Your objective
Could you restate the entries below word for word and leave out the pictures?

Given information

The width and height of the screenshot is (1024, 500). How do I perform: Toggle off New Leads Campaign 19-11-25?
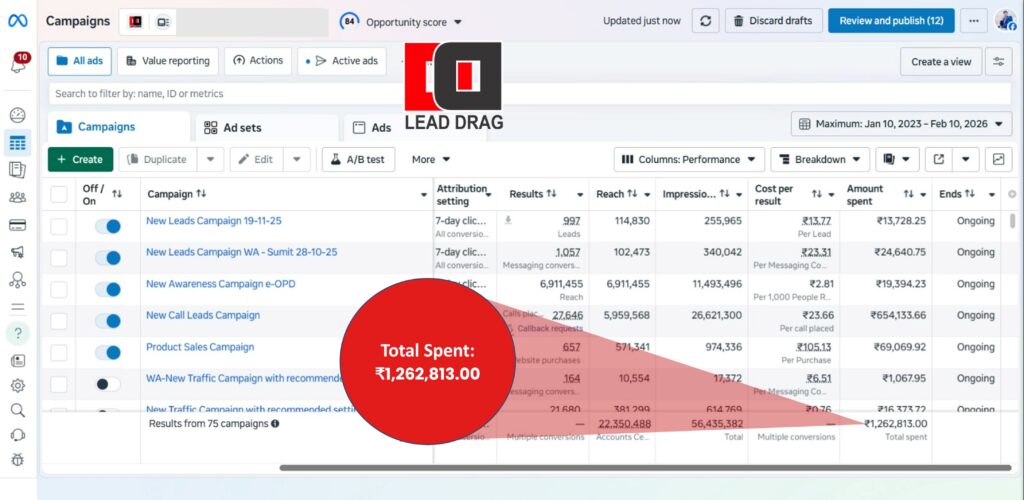coord(107,227)
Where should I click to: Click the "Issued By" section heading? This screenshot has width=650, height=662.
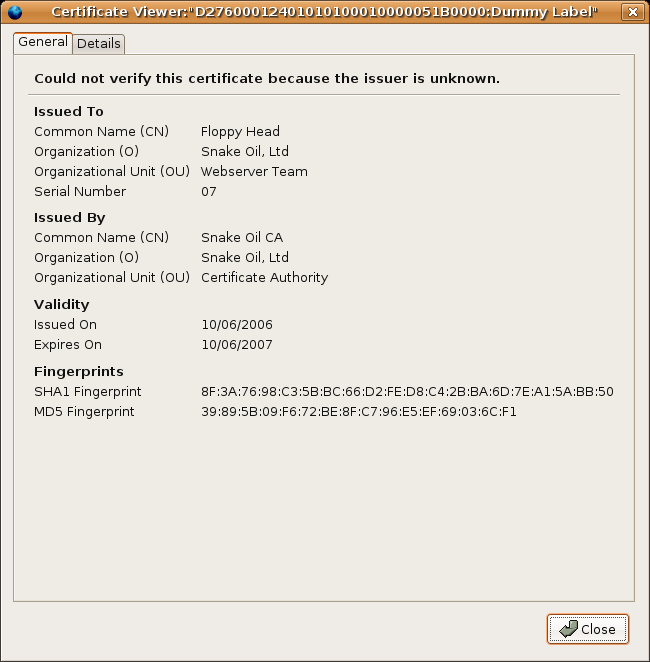[x=70, y=218]
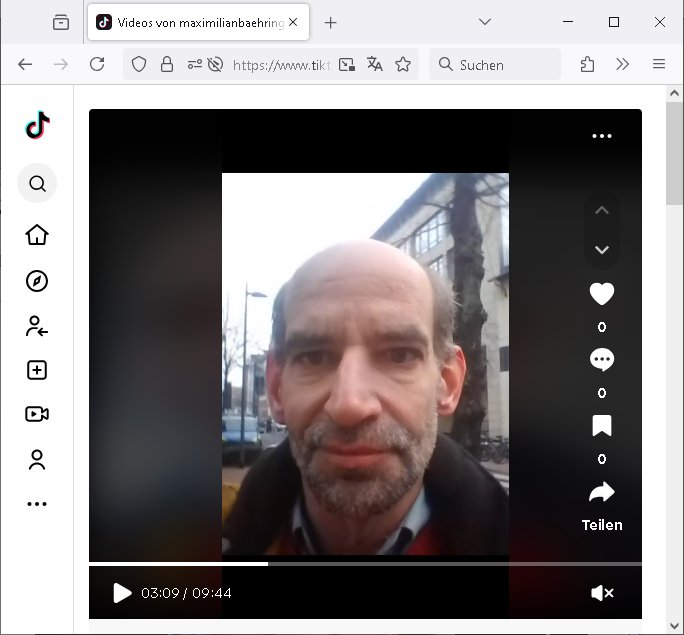Open the LIVE video camera icon

[x=37, y=414]
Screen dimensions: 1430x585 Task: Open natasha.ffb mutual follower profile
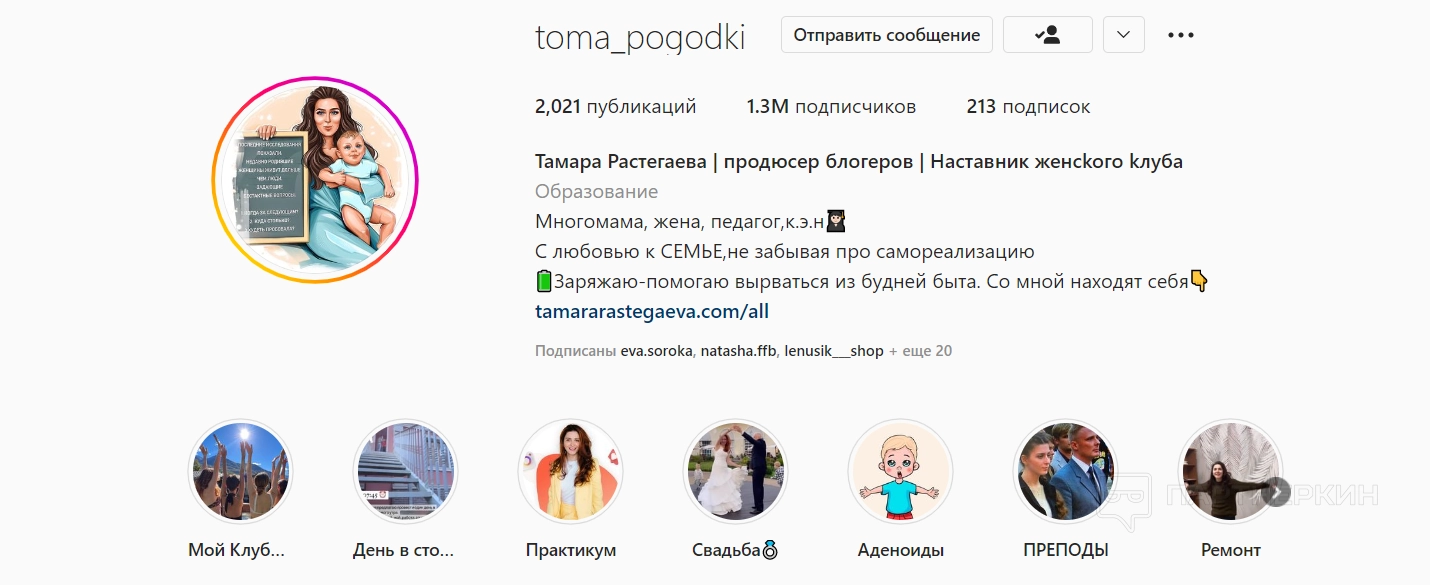(x=738, y=351)
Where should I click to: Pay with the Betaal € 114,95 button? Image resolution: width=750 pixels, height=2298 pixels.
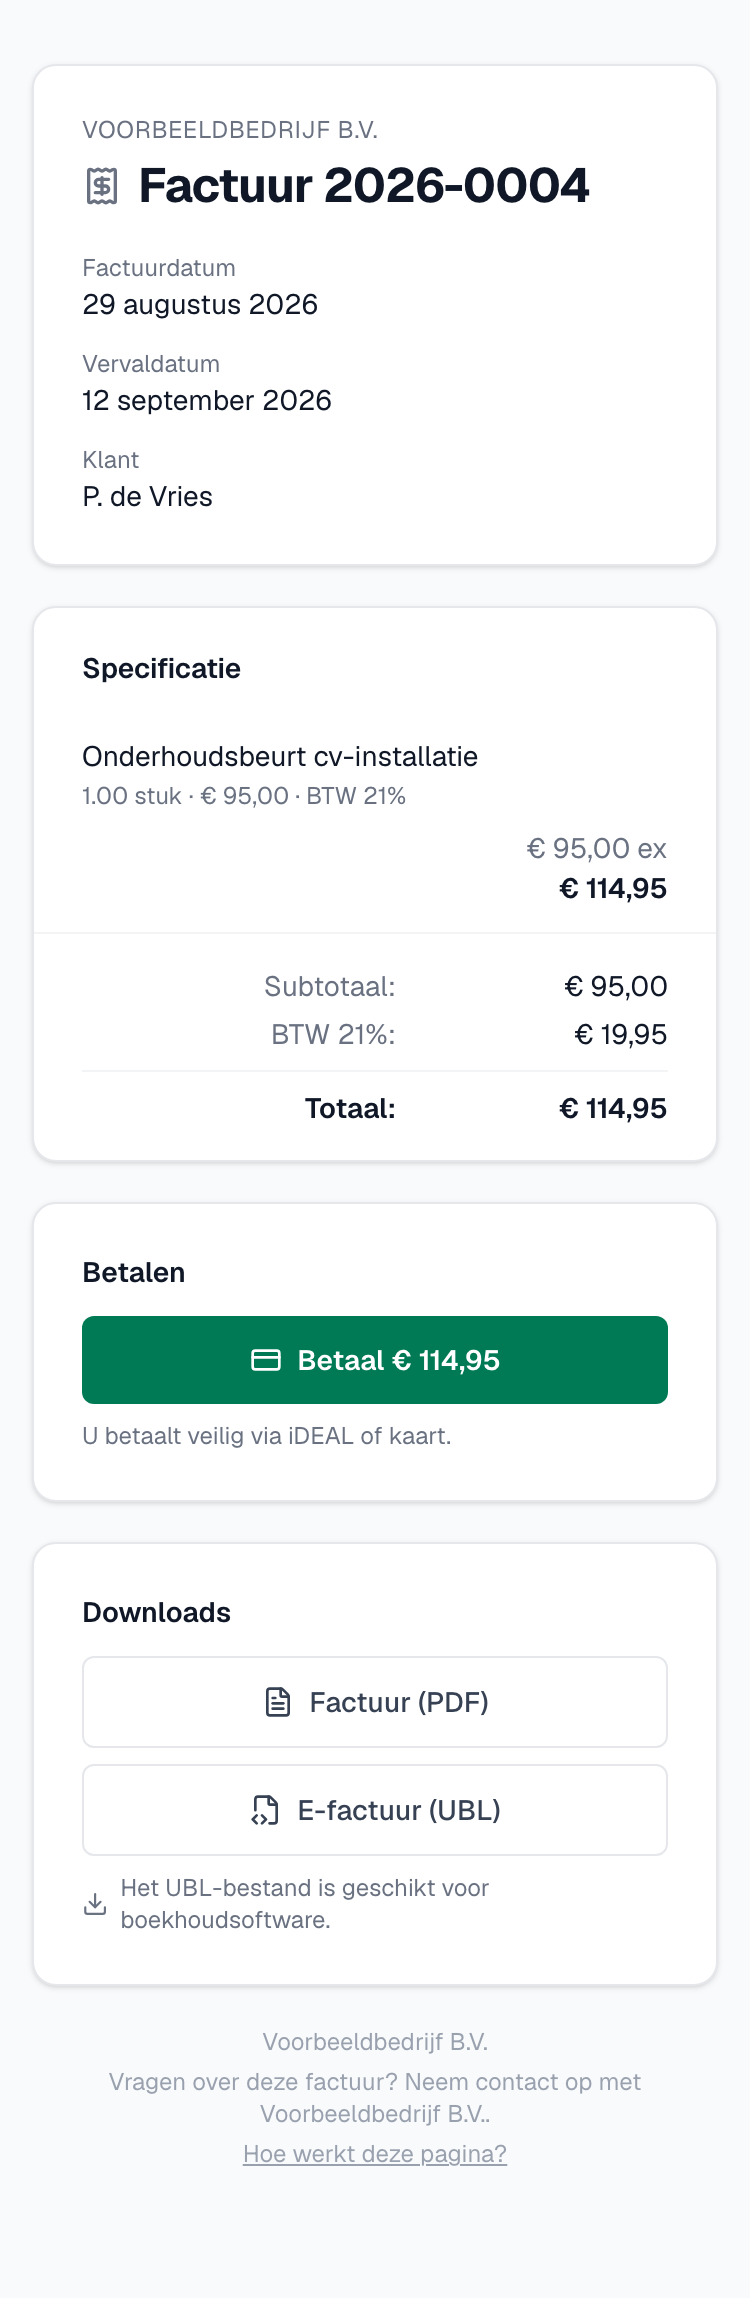pos(375,1360)
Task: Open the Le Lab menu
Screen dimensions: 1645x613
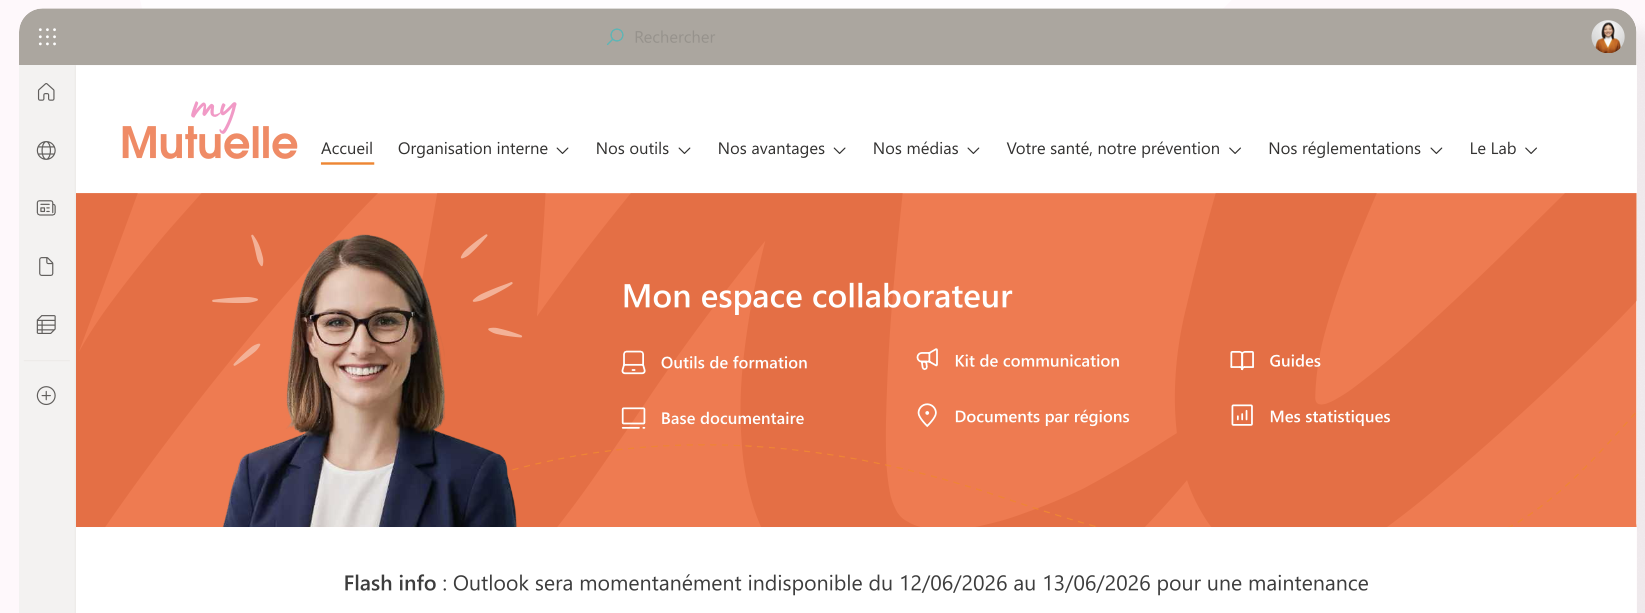Action: coord(1502,149)
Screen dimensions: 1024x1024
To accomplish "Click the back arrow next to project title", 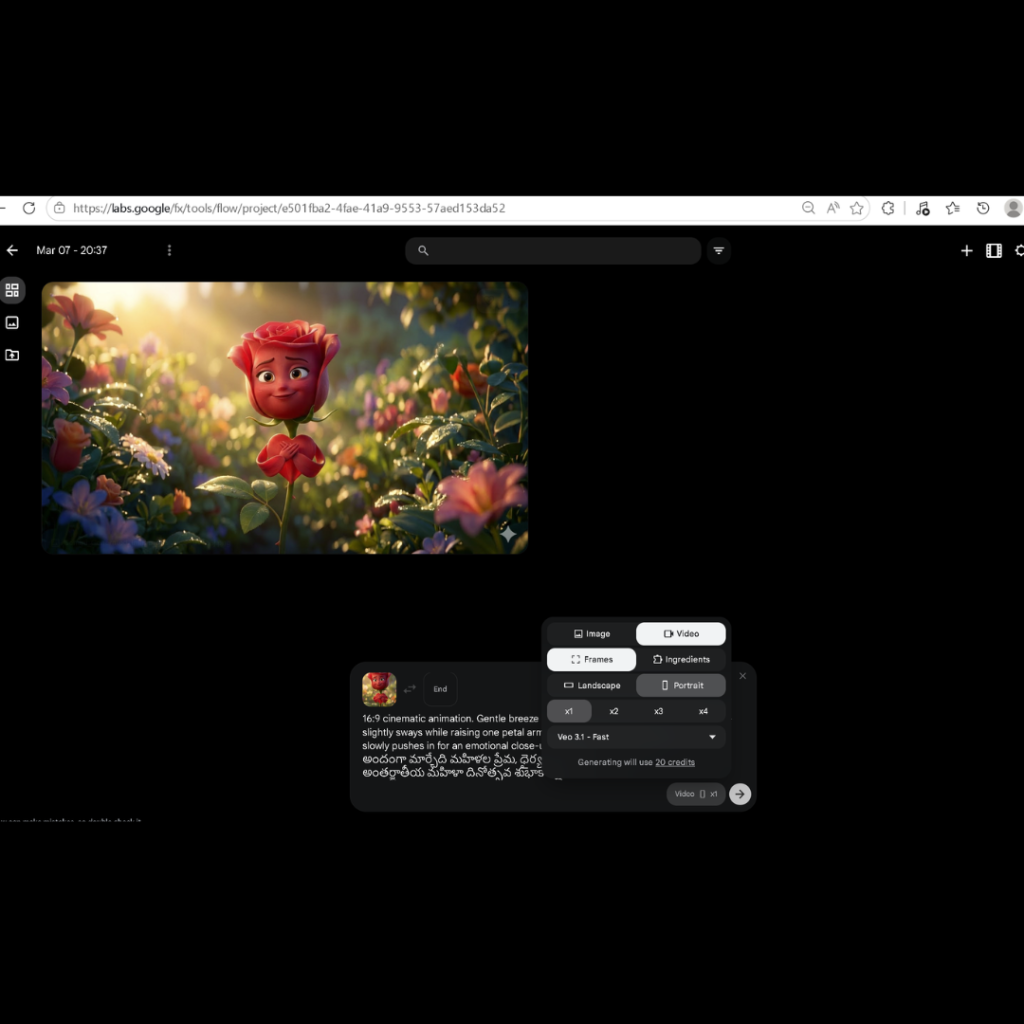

Your solution
The width and height of the screenshot is (1024, 500). How do I perform: Toggle off New Leads Campaign 19-11-25?
coord(107,227)
Where should I click to: Click the "Issued By" section heading? This screenshot has width=650, height=662.
[x=70, y=218]
Open the LIVE video camera icon

[x=37, y=414]
Screen dimensions: 1430x585 Task: Open natasha.ffb mutual follower profile
(x=738, y=351)
Where should I click to: Pay with the Betaal € 114,95 button? Image resolution: width=750 pixels, height=2298 pixels.
pos(375,1360)
Task: Open the Le Lab menu
Screen dimensions: 1645x613
Action: coord(1502,149)
Screen dimensions: 1024x1024
To accomplish "Click the back arrow next to project title", 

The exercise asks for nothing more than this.